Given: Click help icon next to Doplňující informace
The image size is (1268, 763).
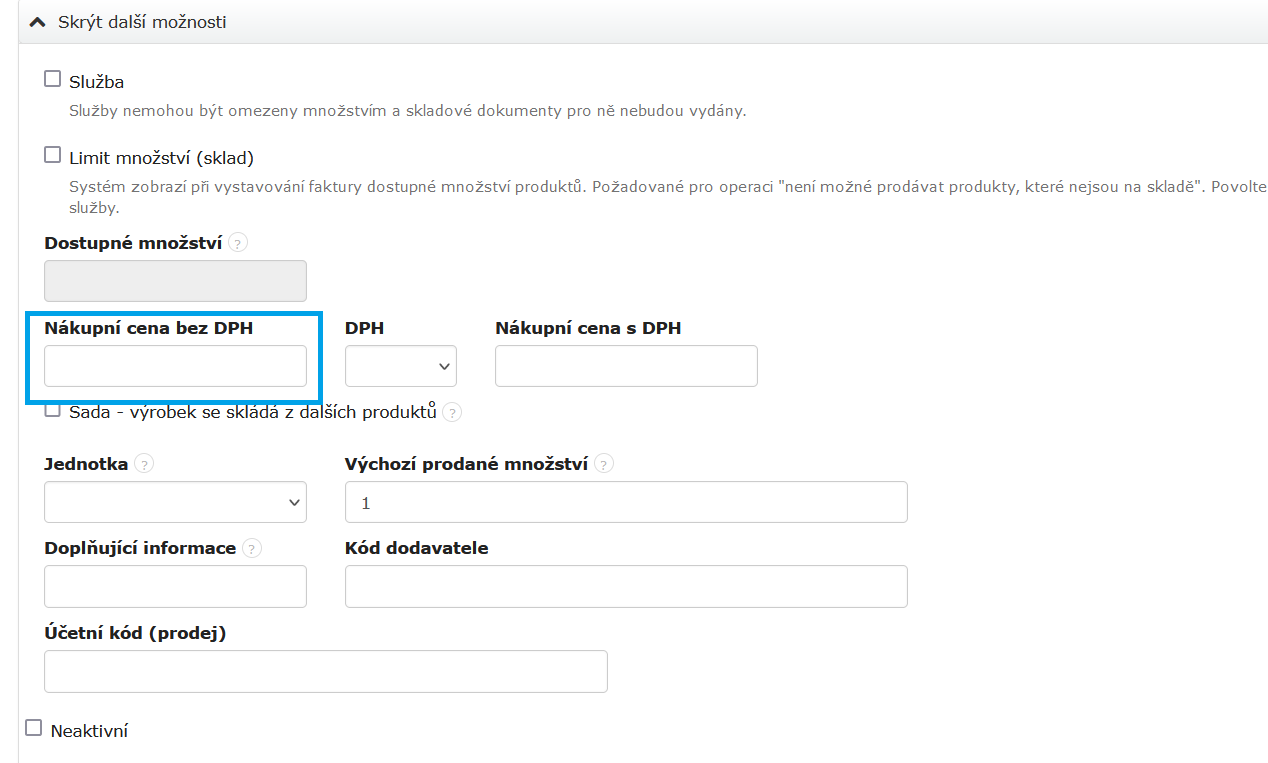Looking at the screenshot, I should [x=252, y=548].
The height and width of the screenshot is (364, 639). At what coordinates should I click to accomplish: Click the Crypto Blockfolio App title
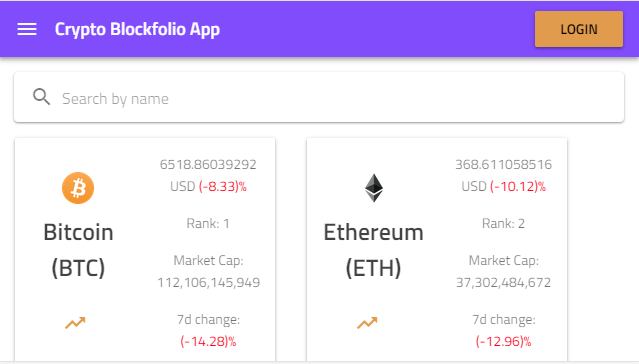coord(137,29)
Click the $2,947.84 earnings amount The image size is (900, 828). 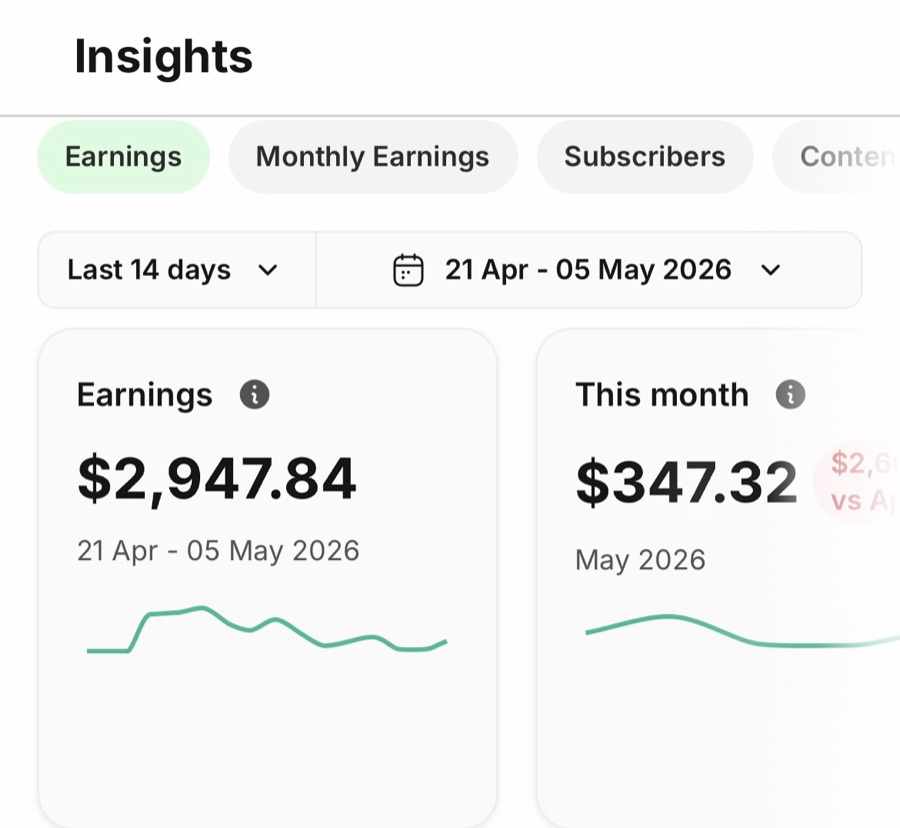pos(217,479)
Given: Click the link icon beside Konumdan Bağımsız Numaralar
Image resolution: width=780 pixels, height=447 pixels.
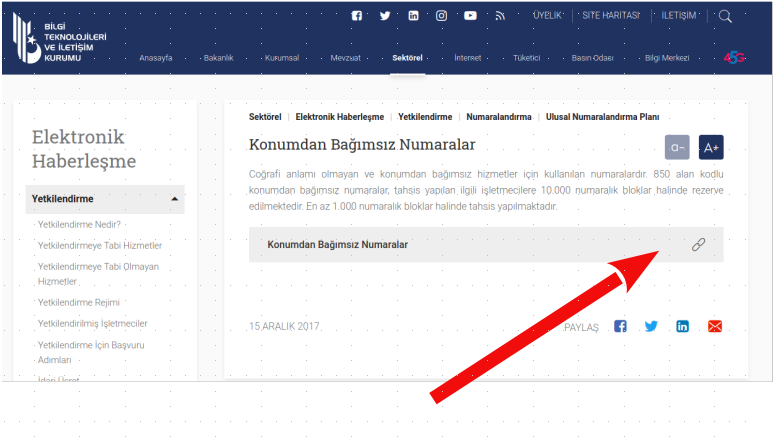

┄┄┄┄┄┄┄┄┄┄

Which lines in the listing above include the string "icon"? Copy each of them.

Given: Click help icon next to Doplňující informace
Given: Click the link icon beside Konumdan Bağımsız Numaralar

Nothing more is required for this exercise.